In 2014, I wrote – The problem with education in America is not the lack of excellence. It’s lack of equity. Although we’ve made progress, inequities with regard to education opportunities remain a pressing issue. Many times, the problem is due to lack of vision, professional development, resources, or adequate support. But in our powered-by-technology world, we can harness technology to augment teacher capacity and ensure students acquire the skills needed for a productive and fulfilling future.
There are pockets of inspiration and excellence where students and teachers are leveraging technology to solve complex problems, work with big data sets, connect across borders, access experts, collaborate with peers, and engage in compelling projects. These learning scenarios support the development of skills such as critical thinking, inquiry and research, creativity, problem solving, designing and collaboration. They help students develop a sense of agency, the ability to harness technology, and support learning lifelong and lifewide.
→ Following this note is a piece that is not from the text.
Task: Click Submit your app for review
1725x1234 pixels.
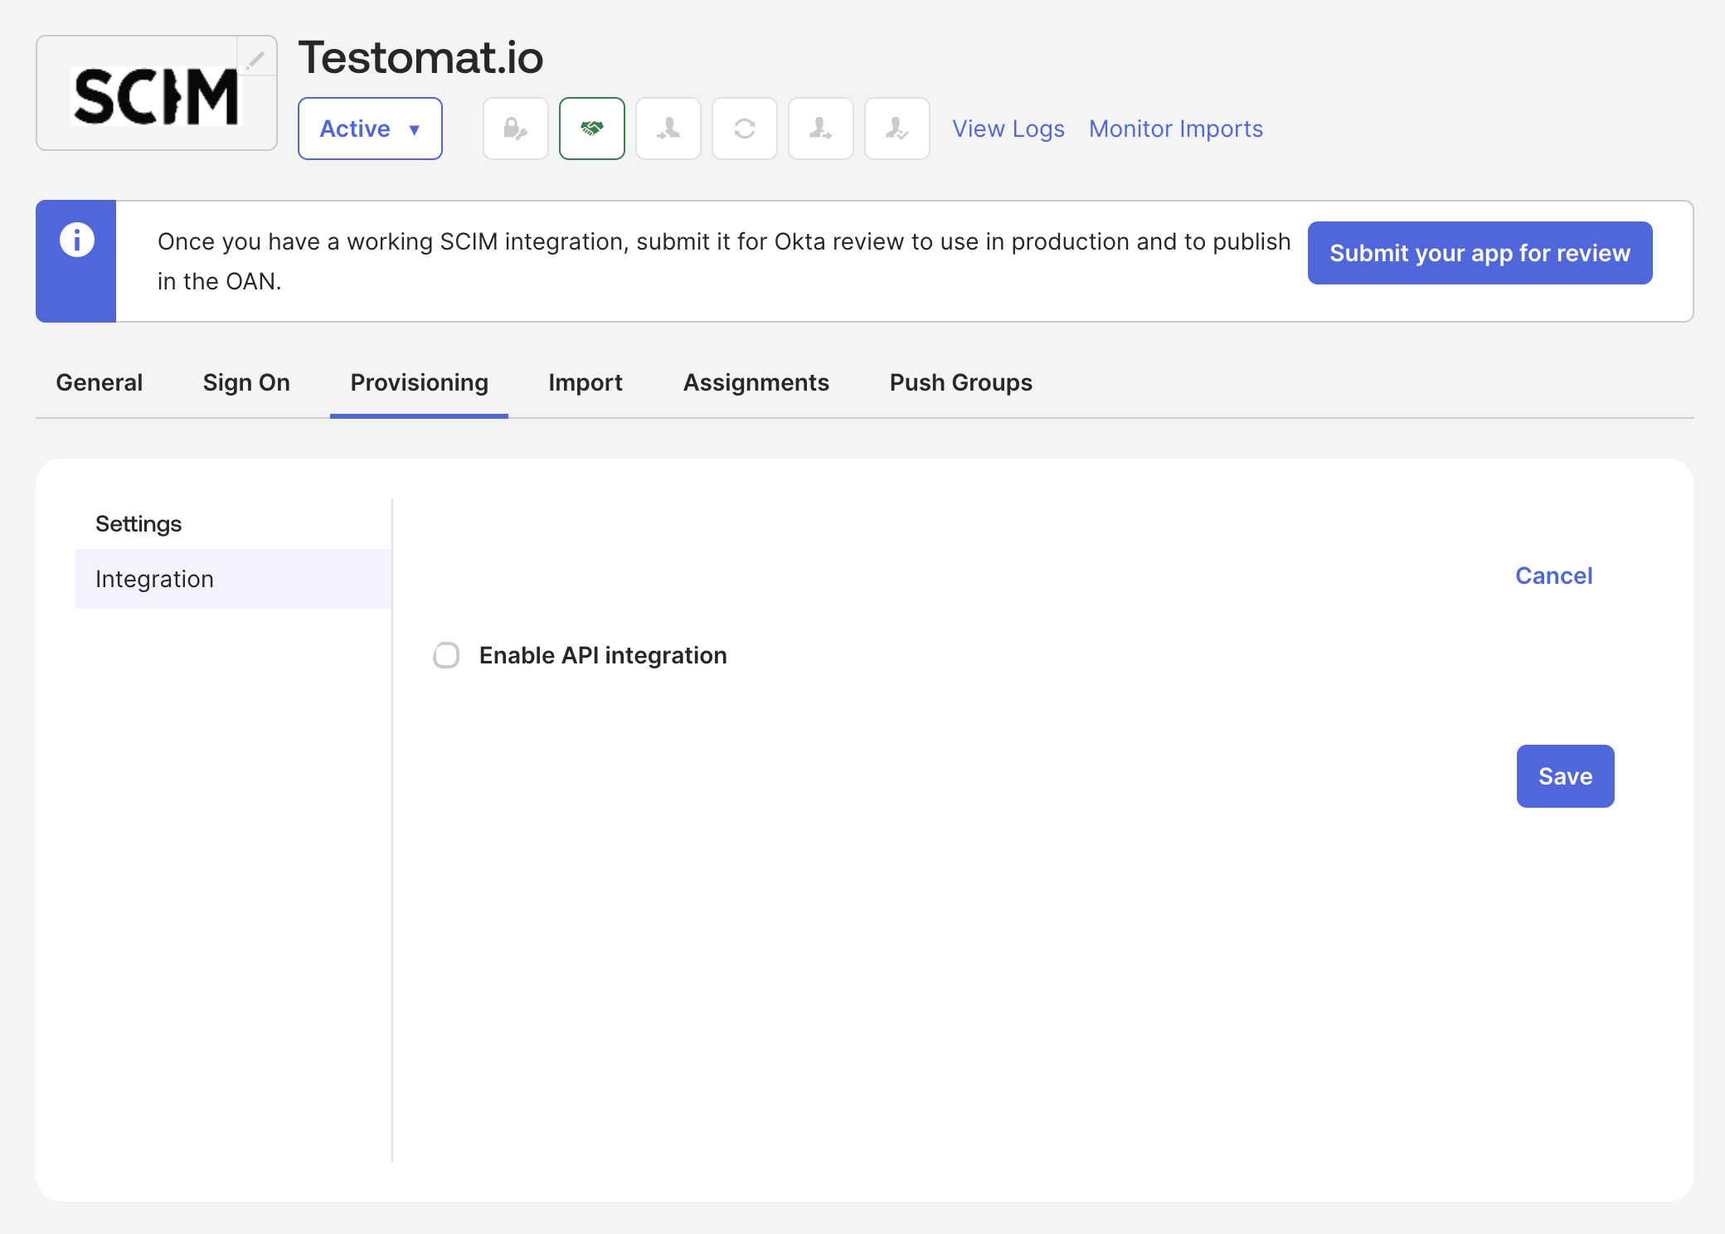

However, in other scenarios, students are engaged with lower-level uses of technology such as test preparation, reading static online content, and seemingly endless drill and practice exercises. This is leading to an emerging “second level digital divide” in US schools, fueled by differences in how technology is utilized to advance teaching and learning. This dichotomy is especially pronounced in underserved schools.
To close this divide, we must fully support educators with the skills and tools they need to power up the learning environment. While there are many ways that teachers develop their competencies, one research backed strategy is classroom coaching. And, while there is limited research on coaching specifically for supporting powerful use of technology, early research studies point to the positive impact of educator coaching(1) on teacher practices and student achievement.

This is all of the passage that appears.